### Given data
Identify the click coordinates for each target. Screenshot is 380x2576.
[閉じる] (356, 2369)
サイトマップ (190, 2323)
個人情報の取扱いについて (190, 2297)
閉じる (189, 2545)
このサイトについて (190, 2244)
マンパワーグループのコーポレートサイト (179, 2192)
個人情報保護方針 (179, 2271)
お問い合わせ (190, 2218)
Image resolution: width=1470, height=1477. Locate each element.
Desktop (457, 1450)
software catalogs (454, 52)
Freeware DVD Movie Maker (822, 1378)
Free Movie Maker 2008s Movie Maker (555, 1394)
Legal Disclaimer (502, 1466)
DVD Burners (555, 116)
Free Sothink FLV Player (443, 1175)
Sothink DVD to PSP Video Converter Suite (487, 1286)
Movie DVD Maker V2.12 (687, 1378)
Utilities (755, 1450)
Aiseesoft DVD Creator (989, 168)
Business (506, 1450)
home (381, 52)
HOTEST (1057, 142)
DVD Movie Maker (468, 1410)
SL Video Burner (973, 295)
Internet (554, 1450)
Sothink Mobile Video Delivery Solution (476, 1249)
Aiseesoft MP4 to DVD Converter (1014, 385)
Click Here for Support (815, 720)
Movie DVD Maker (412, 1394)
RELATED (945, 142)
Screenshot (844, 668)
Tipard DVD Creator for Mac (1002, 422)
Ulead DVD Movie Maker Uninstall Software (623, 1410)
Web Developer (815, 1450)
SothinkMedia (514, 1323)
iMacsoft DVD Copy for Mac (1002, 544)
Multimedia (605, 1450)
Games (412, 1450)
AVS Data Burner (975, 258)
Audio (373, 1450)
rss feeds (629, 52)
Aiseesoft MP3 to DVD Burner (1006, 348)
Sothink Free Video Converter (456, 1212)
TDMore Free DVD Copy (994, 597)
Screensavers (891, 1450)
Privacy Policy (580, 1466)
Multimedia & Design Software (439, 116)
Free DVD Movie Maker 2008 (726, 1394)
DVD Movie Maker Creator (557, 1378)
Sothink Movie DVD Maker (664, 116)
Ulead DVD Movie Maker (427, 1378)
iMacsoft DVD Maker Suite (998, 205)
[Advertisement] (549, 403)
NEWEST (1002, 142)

### Directions for this task
Each line containing the word "Multimedia" needs to be copied from the data above.

### Written response
Multimedia (605, 1450)
Multimedia & Design Software (439, 116)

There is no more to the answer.